Indigenous artist D’Arcy Basil to carve first of its kind 2,500 lb Jade monument to honour the children that perished at the Kamloops Indian Residential School, and the survivors who attended.
“No Children Will Be Forgotten” is a weekend-long fundraiser, exhibit, and art show hosted by Indigenous artist D’Arcy Basil and CMHC-Granville Island, September 25 & 26, 2021.
Funds raised will be used to create and place a Kamloops Residential School Children’s Monument, carved from a 2,500 lb piece of raw jade, as well as towards the creation of an Indigenous Artists Carving Program, teaching the traditional methods of carving wood, stone, bone, antler and jade.

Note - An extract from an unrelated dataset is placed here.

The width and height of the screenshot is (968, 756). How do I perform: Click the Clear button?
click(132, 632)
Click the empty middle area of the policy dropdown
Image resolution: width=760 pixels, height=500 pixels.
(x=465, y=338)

The weekend art exhibit, with silent auctions on both days, will be held from 10 am to 6 pm in the new “Hives for Humanity” parklet, in front of co-host, i.e. Creative Art Works at 1244 Cartwright Street, Granville Island.

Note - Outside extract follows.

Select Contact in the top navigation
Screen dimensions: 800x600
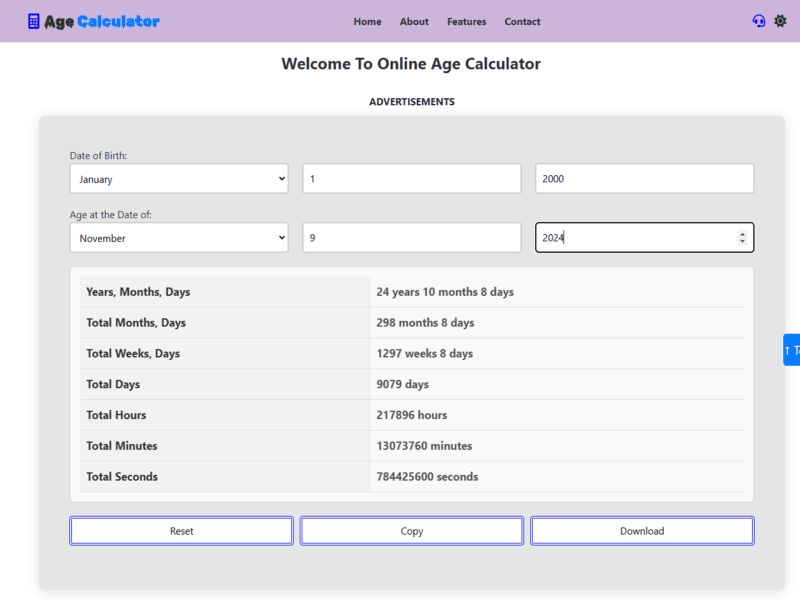click(x=522, y=21)
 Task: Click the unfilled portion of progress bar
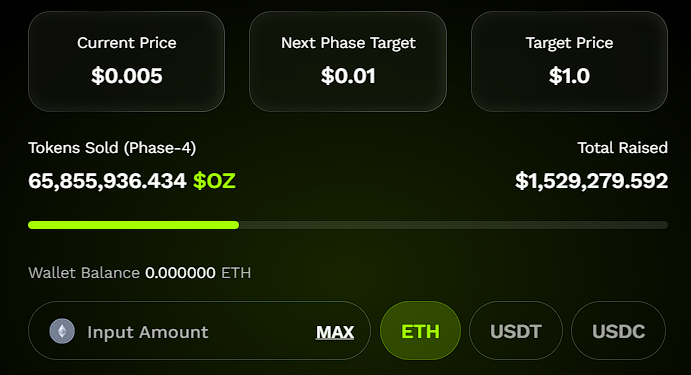pos(453,225)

The uniquely large piece of Jade was donated by Tony Ritter, co-owner of Cassiar Jade Contracting in Watson Lake, YT. After initially hearing the news of the 215 unmarked graves in Kamloops, Mr. Ritter considered what he could do to support the community and reached out to artist D’Arcy Basil to ask if he would be interested in the Jade.
“As soon as I heard from Tony Ritter, I felt the need to create a memorial monument to honour and remember the Indigenous children that survived and those who died”…”I hope this can help contribute to some healing. My father went to that same school so I am aware of this horrible dark legacy and know the negative impact the Residential School has had on many generations.” D’Arcy Basil – Secwepemc artist
“I feel the jade is the perfect material to create an important piece. It’s strong, resilient and beautiful, all qualities that reflect the Indigenous people this monument will represent. I am honoured to be able to share it with the Indigenous community, and humbled D’Arcy Basil has agreed to carve the stone.” Tony Ritter
“This fundraising event is a way for Indigenous and non-Indigenous individuals to learn more about the history of residential schools, the impact they have had on Indigenous people, and for all those who have wanted to do “something”, the opportunity to contribute to the fundraising efforts to complete the Kamloops Residential School Children’s Monument.” D’Arcy Basil
Since this idea was first presented, the Granville Island community stepped in to support the event. With guidance from i.e. Creative’s Cheryl Hamilton; artisans, non-profits, businesses, staff and management from across Granville Island came forward with donations of materials, labour, expertise, space and the planning required to make this happen, reflecting the relationships that truly makes Granville Island a community. Currently there are an additional two First Nations carvers on Granville Island, in space donated by CMHC.
“In regards to the carving school project”, said D’Arcy Basil, “The Maori TePuia National Wood Carving School is very inspirational – I would love to see a similar style of traditional knowledge mentoring here in British Columbia to help keep our traditional art forms strong and vibrant. I hope we can contribute with the start of a carving program, and this event is a step in that direction.” D’Arcy Basil – Secwepemc artist
Schedule of Events September 25 & 26 (event repeats Sept 26)
10:00 AM
Opening prayers, blessing, and traditional territory acknowledgement by Elders Shane Point (Musqueam), and Kelly White (Snuneymuxw).
10:00 AM – 6:00 PM
Exhibits and art show from prominent local carvers and artists featuring wood masks, panels, prints, and other sculptures.
Information hub by the Kamloops Indian Band Cultural department and members involving history, culture, and developments from the findings of the 215 unmarked graves at the former site of the Kamloops Indian Residential School.
Information and art displays by the artist D’Arcy Basil
Live totem pole carving demonstrations by Master Carver Chris Sparrow
Artwork display of monumental cedar artwork by Master Carver Clarence Mills
Limited edition silk screen print featuring ‘owl moon’ by artist, D’Arcy Basil, will be available for purchase along with digital prints by donation.
Silent auctions are unique to each day, both ending at 5:45 pm. All winners not in attendance will be contacted by phone on each day.
All donation activity and financial administration courtesy of The Indian Residential School Survivors Society, a non-profit Indigenous Organization who will also provide information at the event.
About D’Arcy Basil
D’Arcy Basil is a Secwepemc / Coast Salish (adopted) artist living on the unceded Musqueam traditional territory. He has a background in sculpting, stone carving and wood carving, His carvings and sculptures in wood, stone, and metal have been collected both locally and internationally.
Mr. Basil attended the digital graphic design / 3D animation programs at Capilano University and BCIT and apprenticed with Master Carver Chris Sparrow (Musqueam). Turning his focus to jade carving, he continues to prioritise mentorship, building relationships, and working in collaboration with many other artists throughout BC, Canada and internationally.
Granville Island is located on the Traditional Territory of the xʷməθkwəy̓əm (Musqueam), kwxwú7mesh (Squamish), and Səl̓ílwətaʔ/Selilwitulh (Tsleil-Waututh) First Nations.